I wrote The Dilbert Principle around the concept that in many cases the least competent, least smart people are promoted, simply because they’re the ones you don't want doing actual work. You want them ordering the doughnuts and yelling at people for not doing their assignments—you know, the easy work. Your heart surgeons and your computer programmers—your smart people—aren’t in management. That principle was literally happening everywhere.

Adams explained the principle in a 1995 Wall Street Journal article.[2] Adams then expanded his study of the Dilbert principle in a satirical 1996 book of the same name, which is required or recommended reading at some management and business programs.[3][4][5][6] In the book, Adams writes that, in terms of effectiveness, use of the Dilbert principle is akin to a band of gorillas choosing an alpha-squirrel to lead them.
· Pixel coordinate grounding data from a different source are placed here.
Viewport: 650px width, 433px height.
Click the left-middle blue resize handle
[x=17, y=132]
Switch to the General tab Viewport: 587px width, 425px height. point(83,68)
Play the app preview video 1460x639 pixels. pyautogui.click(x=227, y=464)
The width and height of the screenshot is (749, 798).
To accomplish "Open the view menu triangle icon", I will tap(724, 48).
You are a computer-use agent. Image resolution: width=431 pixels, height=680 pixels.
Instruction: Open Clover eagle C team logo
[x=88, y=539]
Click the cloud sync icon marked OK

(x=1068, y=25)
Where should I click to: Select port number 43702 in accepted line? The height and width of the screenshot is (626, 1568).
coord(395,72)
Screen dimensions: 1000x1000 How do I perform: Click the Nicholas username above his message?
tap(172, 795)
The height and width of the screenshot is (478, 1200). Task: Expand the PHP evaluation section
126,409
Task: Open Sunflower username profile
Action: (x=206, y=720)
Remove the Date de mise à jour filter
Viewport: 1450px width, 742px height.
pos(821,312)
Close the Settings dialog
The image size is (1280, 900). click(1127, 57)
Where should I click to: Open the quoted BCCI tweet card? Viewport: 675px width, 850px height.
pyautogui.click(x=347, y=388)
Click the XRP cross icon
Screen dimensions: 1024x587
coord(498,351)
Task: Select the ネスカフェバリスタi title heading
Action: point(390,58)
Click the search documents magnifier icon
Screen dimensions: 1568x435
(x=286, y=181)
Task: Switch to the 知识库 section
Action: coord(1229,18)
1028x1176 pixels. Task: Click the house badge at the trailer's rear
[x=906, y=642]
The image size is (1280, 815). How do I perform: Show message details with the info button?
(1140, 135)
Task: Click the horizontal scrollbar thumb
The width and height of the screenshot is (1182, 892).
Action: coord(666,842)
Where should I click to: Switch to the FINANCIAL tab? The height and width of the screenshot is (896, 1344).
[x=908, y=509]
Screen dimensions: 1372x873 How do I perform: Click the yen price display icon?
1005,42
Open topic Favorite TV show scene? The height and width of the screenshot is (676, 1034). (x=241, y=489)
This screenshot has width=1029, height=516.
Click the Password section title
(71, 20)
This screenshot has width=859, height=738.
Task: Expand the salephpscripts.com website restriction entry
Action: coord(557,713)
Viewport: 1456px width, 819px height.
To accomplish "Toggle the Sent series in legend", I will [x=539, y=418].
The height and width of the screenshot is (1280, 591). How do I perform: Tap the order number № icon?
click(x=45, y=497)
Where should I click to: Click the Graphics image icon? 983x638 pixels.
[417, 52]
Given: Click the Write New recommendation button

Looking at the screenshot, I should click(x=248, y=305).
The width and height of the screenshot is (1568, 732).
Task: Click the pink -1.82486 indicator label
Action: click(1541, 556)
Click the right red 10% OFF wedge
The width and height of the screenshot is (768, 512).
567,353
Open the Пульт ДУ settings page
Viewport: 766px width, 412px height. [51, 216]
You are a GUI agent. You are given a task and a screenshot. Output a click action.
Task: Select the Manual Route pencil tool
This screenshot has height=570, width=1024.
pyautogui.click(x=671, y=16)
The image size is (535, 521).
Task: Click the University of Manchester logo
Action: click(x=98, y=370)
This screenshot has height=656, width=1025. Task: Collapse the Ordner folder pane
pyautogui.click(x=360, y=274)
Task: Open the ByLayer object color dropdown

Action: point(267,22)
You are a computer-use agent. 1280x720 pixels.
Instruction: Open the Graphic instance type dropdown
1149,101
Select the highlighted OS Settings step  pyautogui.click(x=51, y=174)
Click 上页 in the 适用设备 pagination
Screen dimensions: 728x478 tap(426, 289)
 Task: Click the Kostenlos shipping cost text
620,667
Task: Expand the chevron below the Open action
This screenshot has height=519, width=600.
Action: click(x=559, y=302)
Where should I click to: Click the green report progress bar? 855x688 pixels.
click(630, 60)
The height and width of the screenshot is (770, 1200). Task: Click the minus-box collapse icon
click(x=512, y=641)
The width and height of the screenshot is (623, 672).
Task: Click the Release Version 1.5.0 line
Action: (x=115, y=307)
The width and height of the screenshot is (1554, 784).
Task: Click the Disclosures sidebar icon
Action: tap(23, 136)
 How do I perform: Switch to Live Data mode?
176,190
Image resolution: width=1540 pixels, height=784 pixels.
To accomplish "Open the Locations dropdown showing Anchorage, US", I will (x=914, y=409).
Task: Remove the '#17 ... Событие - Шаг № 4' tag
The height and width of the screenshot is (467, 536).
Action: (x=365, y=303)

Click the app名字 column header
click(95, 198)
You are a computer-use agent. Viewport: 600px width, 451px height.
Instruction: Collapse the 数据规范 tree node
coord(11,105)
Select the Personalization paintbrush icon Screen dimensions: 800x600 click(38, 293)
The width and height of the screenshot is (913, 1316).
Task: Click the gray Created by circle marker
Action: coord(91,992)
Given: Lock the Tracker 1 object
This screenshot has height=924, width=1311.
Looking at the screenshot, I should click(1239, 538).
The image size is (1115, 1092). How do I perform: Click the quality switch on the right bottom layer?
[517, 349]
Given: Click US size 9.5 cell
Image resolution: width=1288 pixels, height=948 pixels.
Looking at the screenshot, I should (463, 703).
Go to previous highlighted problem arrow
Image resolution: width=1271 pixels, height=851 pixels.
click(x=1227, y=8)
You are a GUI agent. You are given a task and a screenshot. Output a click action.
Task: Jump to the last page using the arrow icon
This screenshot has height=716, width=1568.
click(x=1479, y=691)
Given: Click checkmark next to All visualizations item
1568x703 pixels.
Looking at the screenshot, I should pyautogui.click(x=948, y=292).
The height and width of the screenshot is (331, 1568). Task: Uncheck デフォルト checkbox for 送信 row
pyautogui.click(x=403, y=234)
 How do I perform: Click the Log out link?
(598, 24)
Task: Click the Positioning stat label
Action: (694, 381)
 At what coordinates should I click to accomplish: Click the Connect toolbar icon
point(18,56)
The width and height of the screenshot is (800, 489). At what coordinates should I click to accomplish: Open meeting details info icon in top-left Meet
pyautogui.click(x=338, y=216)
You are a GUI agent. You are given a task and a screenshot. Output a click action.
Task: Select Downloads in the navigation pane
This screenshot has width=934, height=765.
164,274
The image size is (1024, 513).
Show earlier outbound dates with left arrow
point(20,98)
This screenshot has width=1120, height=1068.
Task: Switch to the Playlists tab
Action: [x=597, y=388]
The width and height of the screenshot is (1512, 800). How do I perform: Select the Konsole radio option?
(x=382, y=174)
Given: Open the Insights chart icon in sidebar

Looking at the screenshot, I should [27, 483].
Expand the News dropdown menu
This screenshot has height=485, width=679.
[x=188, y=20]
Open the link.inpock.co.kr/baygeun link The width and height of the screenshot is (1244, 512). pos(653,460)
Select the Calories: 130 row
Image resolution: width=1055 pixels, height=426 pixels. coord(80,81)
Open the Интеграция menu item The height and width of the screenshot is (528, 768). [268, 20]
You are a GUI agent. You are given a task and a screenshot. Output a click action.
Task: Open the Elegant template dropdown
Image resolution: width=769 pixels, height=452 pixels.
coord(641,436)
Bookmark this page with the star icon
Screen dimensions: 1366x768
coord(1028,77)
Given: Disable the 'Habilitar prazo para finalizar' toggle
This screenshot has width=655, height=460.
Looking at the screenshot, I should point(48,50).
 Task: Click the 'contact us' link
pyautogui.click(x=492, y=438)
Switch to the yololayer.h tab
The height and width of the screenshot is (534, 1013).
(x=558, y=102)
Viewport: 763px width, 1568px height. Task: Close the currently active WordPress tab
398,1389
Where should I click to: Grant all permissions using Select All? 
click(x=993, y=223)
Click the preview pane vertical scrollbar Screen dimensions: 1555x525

The book has sold more than a million copies and was on the New York Times bestseller list for 43 weeks.

Adams' presentation of the principle is satirical—facetious but also addressing a real-world concern.

Comparative principles

The Dilbert principle is comparable to the Peter Principle. As opposed to the Dilbert principle, the Peter Principle assumes that people are promoted because they are competent, and that the tasks higher up in the hierarchy require skills or talents they do not possess. It concludes that due to this, a competent employee will eventually be promoted to, and then remain at, a position at which he or she is incompetent. In his book, The Peter Principle, Laurence J. Peter explains "percussive sublimation", the act of kicking a person upstairs (i.e., promoting him to management) to get him out of the way of productive employees.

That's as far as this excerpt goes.